ABSTRACT
This paper examines the effect of female corporate financial officers (CFOs) on corporate financial policies in industries with different rates of growth. In general, we find that female CFOs in China show more risk aversion and conservatism across a broad set of financial decisions. Furthermore, we document that female CFOs emphasize different corporate financial policies in high-growth versus low-growth industries. We find that female CFOs emphasize restraint in expansion decisions in high-growth industries but attach more weight to efficiency management in low-growth industries. Finally, we find that the conservative characteristics of female CFOs are more beneficial for financial performance in low-growth industries.
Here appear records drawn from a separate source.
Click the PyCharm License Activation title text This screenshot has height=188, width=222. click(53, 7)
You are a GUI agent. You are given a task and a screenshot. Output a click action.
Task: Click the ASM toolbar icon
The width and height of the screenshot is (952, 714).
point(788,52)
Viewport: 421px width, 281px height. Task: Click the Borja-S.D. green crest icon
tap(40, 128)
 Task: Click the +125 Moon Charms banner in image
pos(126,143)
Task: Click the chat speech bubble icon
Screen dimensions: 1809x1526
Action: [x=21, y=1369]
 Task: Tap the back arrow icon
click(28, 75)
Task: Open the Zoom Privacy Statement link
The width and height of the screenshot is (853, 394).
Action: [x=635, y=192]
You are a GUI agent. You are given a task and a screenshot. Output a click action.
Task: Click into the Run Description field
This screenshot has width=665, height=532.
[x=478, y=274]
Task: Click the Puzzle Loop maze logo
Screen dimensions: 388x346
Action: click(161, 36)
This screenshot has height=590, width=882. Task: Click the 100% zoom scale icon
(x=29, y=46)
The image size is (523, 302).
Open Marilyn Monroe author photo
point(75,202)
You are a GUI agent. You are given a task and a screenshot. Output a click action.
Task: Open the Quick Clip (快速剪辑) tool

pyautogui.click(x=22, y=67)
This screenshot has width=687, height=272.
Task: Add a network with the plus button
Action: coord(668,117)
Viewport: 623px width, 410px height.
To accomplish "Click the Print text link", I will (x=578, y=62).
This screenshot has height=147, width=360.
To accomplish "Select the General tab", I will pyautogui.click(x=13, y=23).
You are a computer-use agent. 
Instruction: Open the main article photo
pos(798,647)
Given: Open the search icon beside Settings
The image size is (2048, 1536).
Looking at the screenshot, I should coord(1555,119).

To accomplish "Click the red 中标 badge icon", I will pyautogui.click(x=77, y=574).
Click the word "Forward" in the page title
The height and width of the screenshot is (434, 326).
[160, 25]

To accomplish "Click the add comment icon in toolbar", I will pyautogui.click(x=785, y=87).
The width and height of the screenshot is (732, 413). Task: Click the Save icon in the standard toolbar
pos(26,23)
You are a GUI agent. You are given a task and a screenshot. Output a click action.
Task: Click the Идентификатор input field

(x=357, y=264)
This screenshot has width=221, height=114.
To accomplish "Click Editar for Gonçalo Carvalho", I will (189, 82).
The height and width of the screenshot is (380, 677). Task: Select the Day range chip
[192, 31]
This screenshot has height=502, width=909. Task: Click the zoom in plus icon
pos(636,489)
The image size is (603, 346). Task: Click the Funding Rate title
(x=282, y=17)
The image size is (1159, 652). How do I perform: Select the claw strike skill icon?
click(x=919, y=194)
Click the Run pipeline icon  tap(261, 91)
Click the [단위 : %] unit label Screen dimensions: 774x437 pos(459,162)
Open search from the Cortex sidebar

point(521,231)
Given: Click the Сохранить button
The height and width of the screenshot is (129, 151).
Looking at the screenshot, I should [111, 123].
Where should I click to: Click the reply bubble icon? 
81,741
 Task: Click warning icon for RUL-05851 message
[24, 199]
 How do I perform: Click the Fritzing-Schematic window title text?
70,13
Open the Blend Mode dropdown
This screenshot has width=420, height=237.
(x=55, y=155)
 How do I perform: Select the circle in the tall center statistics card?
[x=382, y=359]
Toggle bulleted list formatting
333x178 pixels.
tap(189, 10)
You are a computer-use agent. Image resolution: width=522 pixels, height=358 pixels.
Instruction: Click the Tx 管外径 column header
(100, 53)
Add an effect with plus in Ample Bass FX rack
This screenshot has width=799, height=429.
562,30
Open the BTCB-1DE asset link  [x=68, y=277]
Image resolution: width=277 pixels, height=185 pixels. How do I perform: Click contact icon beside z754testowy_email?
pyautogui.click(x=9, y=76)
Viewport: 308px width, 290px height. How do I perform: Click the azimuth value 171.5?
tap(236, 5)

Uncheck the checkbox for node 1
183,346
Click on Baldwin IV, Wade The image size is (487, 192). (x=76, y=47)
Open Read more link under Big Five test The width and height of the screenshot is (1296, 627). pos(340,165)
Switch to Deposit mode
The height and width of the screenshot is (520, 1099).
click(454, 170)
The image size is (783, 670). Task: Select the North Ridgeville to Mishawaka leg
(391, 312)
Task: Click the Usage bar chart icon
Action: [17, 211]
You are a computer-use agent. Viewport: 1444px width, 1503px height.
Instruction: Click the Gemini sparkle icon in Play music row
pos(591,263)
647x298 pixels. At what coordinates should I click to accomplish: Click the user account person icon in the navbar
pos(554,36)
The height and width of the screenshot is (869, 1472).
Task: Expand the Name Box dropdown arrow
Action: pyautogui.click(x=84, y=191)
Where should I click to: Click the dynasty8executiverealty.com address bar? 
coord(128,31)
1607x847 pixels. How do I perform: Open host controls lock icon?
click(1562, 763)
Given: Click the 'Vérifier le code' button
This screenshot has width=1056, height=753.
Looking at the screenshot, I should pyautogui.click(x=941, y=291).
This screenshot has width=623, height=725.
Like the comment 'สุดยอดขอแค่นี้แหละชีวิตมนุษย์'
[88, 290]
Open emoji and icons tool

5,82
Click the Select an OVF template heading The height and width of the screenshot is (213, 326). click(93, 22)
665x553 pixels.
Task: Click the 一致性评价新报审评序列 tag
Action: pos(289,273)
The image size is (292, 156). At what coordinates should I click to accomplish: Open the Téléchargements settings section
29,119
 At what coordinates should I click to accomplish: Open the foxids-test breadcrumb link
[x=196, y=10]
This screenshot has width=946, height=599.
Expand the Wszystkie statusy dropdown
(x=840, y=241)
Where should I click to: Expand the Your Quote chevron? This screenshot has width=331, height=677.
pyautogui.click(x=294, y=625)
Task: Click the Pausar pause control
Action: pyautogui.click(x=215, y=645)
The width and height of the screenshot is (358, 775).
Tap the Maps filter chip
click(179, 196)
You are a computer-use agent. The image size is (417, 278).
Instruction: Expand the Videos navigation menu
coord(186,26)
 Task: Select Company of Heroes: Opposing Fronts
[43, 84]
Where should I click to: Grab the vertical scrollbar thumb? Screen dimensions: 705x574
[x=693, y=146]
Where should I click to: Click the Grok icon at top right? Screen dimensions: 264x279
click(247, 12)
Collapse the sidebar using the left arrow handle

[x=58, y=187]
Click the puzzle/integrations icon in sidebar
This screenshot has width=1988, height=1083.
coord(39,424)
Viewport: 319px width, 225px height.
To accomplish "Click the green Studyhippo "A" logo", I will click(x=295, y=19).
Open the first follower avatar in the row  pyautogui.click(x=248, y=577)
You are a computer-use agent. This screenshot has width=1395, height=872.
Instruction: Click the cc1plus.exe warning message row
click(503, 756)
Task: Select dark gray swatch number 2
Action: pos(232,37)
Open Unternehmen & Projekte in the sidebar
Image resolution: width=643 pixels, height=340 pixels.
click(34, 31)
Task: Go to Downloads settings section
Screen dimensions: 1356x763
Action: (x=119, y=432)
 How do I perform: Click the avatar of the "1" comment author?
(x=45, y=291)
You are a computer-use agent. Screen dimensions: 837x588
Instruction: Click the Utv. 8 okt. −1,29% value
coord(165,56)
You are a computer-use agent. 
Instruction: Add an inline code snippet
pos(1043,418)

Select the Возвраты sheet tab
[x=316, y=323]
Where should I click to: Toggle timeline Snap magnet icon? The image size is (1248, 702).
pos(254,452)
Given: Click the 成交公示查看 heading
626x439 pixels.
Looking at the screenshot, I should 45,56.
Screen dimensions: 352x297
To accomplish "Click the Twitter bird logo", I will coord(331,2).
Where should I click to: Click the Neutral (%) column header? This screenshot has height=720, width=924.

Our findings enhance understanding of female CFOs’ roles under different growth conditions in emerging markets.
Acknowledgments
Ying Hao gratefully acknowledges financial support from the National Natural Science Foundation of China (Grant No. 71872017).
Disclosure statement
No potential conflict of interest was reported by the authors.
Notes
1. See Krause, Semadeni, and Cannella JR (Citation2013), Aktas, Croci, and Petmezas (Citation2015), Hoitash, Hoitash, and Kurt (Citation2016).
2. Trianna et al. (Citation2014) show that gender diversity can drive or impede strategic changes, depending on firm performance and the power of female directors.
3. Given that manufacturing (First industry code = C) is the largest industry in China and firms in this industry account for more than half the full sample, it is further divided into 10 sub-industries by the second industry code.